Riccardo Guidetti da 27 anni si occupa di orientamento e formazione di studenti universitari nei Collegi di merito di Camplus - Fondazione Ceur, dopo aver conseguito una laurea in filosofia e avere insegnato per alcuni anni nelle scuole superiori.

Il libro contiene una mappa e una bussola per aiutare gli studenti che hanno finito la scuola a trovare la loro strada.
Una mappa con una visione sintetica del contesto attuale, dell'esperienza della famiglia e degli studenti e del tesoro da trovare dopo il diploma in questo momento storico di crisi e profondi cambiamenti. Una bussola per scoprire 'cosa' e 'chi' può orientare uno studente a fare una scelta giusta dopo il diploma che valorizzi la sua storia, il suo potenziale e le sue aspettative per il futuro.

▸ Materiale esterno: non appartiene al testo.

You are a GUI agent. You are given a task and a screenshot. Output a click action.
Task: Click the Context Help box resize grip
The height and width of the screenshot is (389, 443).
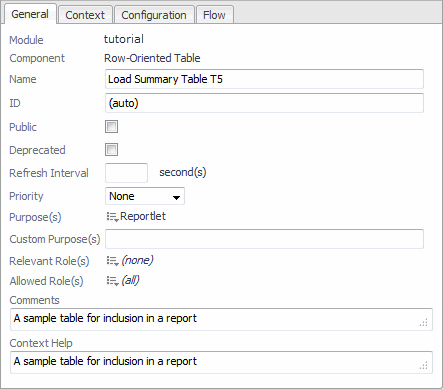tap(423, 366)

E nell'ultima parte una serie di esercizi che aiutano lo studente a tracciare la sua strada dopo il diploma a partire dalla mappa e dalla bussola.

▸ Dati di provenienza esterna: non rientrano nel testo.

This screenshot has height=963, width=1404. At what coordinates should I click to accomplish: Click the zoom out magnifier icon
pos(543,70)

'Scegliere il giusto percorso, affinare sempre di più le proprie competenze, le cosiddette skill, conoscere se stessi, i greci facevano riferimento al daimon, e avere chiari i propri bisogni sono forse gli ingredienti migliori per arrivare preparati alla sfide che attende i futuri lavoratori e lavoratrici. Mi si potrebbe obiettare che messo su carta assume un tono quasi semplicistico rispetto all’attitudine nel metterlo in pratica - scrive nella prefazione il giornalista Rai Piero Marrazzo -. Esistono però dei “territori” di compensazione, dei cuscinetti basati sull’esperienza maturata sul campo, sul sostegno familiare, sugli strumenti messi a disposizione dal sistema formativo. Tutto sta a conoscerli e a saperli sfruttare al meglio. E pochi, meglio di Riccardo Guidetti, autore di questo volume, possono segnalarli con tanta precisione. Lo dico per esperienza diretta e per una conoscenza ormai ultra ventennale'.

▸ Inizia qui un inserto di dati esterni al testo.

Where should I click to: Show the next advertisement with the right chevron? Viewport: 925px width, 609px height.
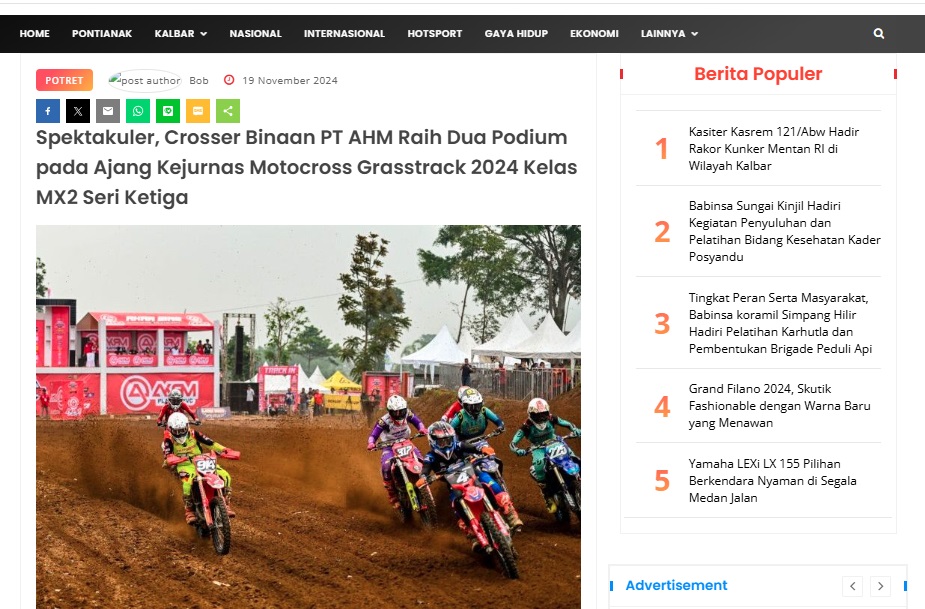point(880,586)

“Libertà e ricerca della felicità, hanno molto a che fare con il contenuto di questo libro… Conosco Riccardo Guidetti da molti anni, e per molti anni ho lavorato con lui. Tra le cose che ci hanno unito professionalmente e personalmente sicuramente ce ne sono due che hanno molto a che fare con questo libro: l’interesse applicativo nei confronti dell’empowerment della persona e quello all’educazione dei giovani, in particolare applicata al potenziamento della loro capacità di individuare una strada feconda entro cui immettersi nelle varie fasi della loro vita.